## TEXT EXCERPT:
Mitt Romney hasn't been giving many on-the-record extended interviews, so when he does -- as he did earlier this week with the Washington Examiner editorial board -- they get pored over and dissected like holy epistles. In this case, some Romney detractors are trying to make issues out of two things that I don't think amount to anything: first, Romney saying that he wouldn't recommend the Massachusetts health care system, in toto, for any other states; and second, Romney saying that he has a "limited understanding of the economy." (The first I think is consistent with what he has said beginning with the rewritten paperback version of No Apology; the second I think is a silly distortion out of context.)

I did, however, find something interesting in the transcript. I've bolded it in this exchange:

Q: What role should government have in promoting certain industries or economic activities such as homeownership, or manufacturing, renewable energy or fossil fuel energy, exports, or just advanced technology? What sort of subsidies and incentives do you favor? You had some of these in Massachusetts, I know.

ROMNEY: Very limited -- my answer to your first question. I’m not an advocate of industrial policy being formed by a government. I do believe in the power of free markets, and when the government removes the extraordinary burdens that it puts on markets, why I think markets are more effective at guiding a prosperous economy than is the government.

So for instance, I would not be investing massive dollars in electric car companies in California. I think Tesla and Fisker are delightful-looking vehicles, but I somehow imagine that Toyota, Nissan, and even General Motors will produce a more cost-effective electric car than either Tesla or Fisker. I think it is bad policy for us to be investing hundreds of millions of dollars in specific companies and specific technologies, and developing those technologies.

I do believe in basic science. I believe in participating in space. I believe in analysis of new sources of energy. I believe in laboratories, looking at ways to conduct electricity with -- with cold fusion, if we can come up with it. It was the University of Utah that solved that. We somehow can’t figure out how to duplicate it.

But basic science, in my view, is a way that research can encourage our entire economy. And so, for instance, in Michigan, some years ago -- I think it was in 2007 -- I spoke there and said, you know, I think we ought to embark upon an effort to do analysis on energy research, transportation research, materials research. But again, basic research which could then be either purchased by or licensed by companies foreign and domestic.

## DATA BLOCK:
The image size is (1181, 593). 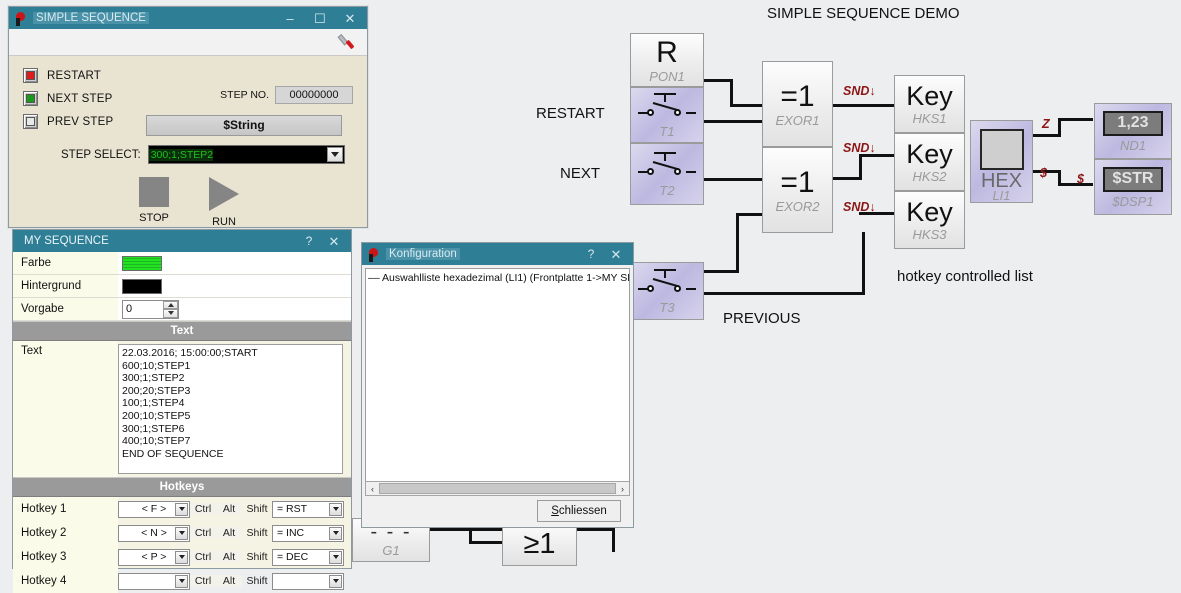 What do you see at coordinates (229, 533) in the screenshot?
I see `hotkey-2-alt: Alt` at bounding box center [229, 533].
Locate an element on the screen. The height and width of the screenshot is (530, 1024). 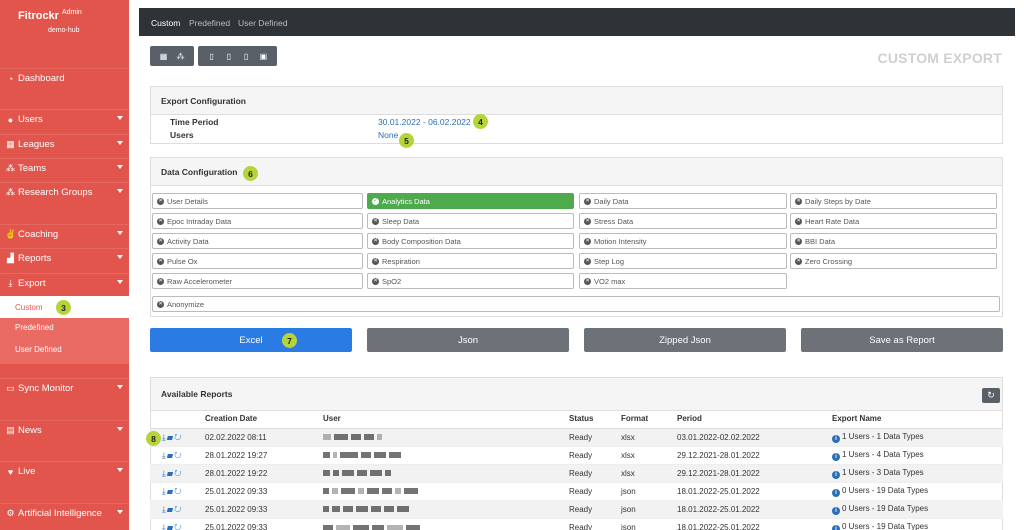
data-type-toggle: ✕ User Details is located at coordinates (258, 201).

## PROBLEMS TO WORK ON:
A - Translate this sentence from the Romney interview excerpt into Spanish: "I’m not an advocate of industrial policy being formed by a government."
B - From the Romney interview excerpt, extract the passage starting with "ROMNEY: Very limited" and going on through "developing those technologies.".
C - Extend the Romney interview excerpt, picking up right after its final sentence.

## RESPONSES BY ITEM NUMBER:
A - No soy partidario de que la política industrial la formule un gobierno.

B -
ROMNEY: Very limited -- my answer to your first question. I’m not an advocate of industrial policy being formed by a government. I do believe in the power of free markets, and when the government removes the extraordinary burdens that it puts on markets, why I think markets are more effective at guiding a prosperous economy than is the government.

So for instance, I would not be investing massive dollars in electric car companies in California. I think Tesla and Fisker are delightful-looking vehicles, but I somehow imagine that Toyota, Nissan, and even General Motors will produce a more cost-effective electric car than either Tesla or Fisker. I think it is bad policy for us to be investing hundreds of millions of dollars in specific companies and specific technologies, and developing those technologies.

C -
It is unusual, to say the least, that a campaigning Presidential candidate would know anything about cold fusion, let alone recalling off the top of his head the university that conducted an experiment more than two decades ago. It is even odder that a campaigning Presidential candidate would voluntarily cite, in an on-the-record interview, the promise of a science considered by most physicists to be a total hoax. Frankly, you might expect it from Newt Gingrich, not Romney.

This surely would have gone unnoticed, had there not been someone -- me -- sitting at the unusual nexus of three demographics: A) people who regularly read full transcripts of Mitt Romney interviews; B) people who were slightly nerdy 20-something-year-old policy and science geeks in 1989, who got caught up in the brief but fascinating hoopla over cold fusion; and C) people who follow Massachusetts politics very, very closely for a living.

Only people in group A would have seen Romney's remarks. Only those in A and B would have known what he was talking about. And only those of us in all three groups would have slapped their forehead and cried out: "Bruce Tarr got to Romney!!!"

Tarr is the Massachusetts state senate Minority Leader -- something of a ceremonial position in the Commonwealth. And for reasons that may or may not be related to his having been a 20-something-year-old policy and science geek in 1989, he's a big cold fusion buff. Probably the biggest, if not the only, cold-fusion buff in American elected office today.

In fact, the E-Cat World blog calls Tarr the first politician to publicly extol the potential of Italian physicist Andrea Rossi's (possible) breakthrough cold-fusion product.

If you have no idea what E-Cat is, or who Andrea Rossi is... well, then you have some idea of just how bizarre it was for Mitt Romney to be pulling cold fusion references out of his ass.

In any event, just last month, on Tarr's invitation, Rossi visited Boston to consider basing production of his cold-fusion product here in the Bay State -- if, of course, it turns out to be for real. As a columnist for Wired's UK web site put it, it's either "the breakthrough of the century or the scam of the decade." The heavy betting is on scam, which is why you haven't seen much reporting on this potentially world-changing development. Even Tarr (who I've been unable to reach) is maintaining a healthy skepticism, I'm told.

It's hard to imagine there is no connection between Rossi's recent visit, and Romney's startling interest in an obscure, most likely non-existent energy. The exact connection remains a mystery for the moment. Tarr has conspicuously not endorsed Romney, but they may still have ended up chatting at some revent local event. More likely, I think, it came through some other GOP state legislator, or perhaps an area scientist, academic leader, or investor who met Rossi during his Statehouse visit.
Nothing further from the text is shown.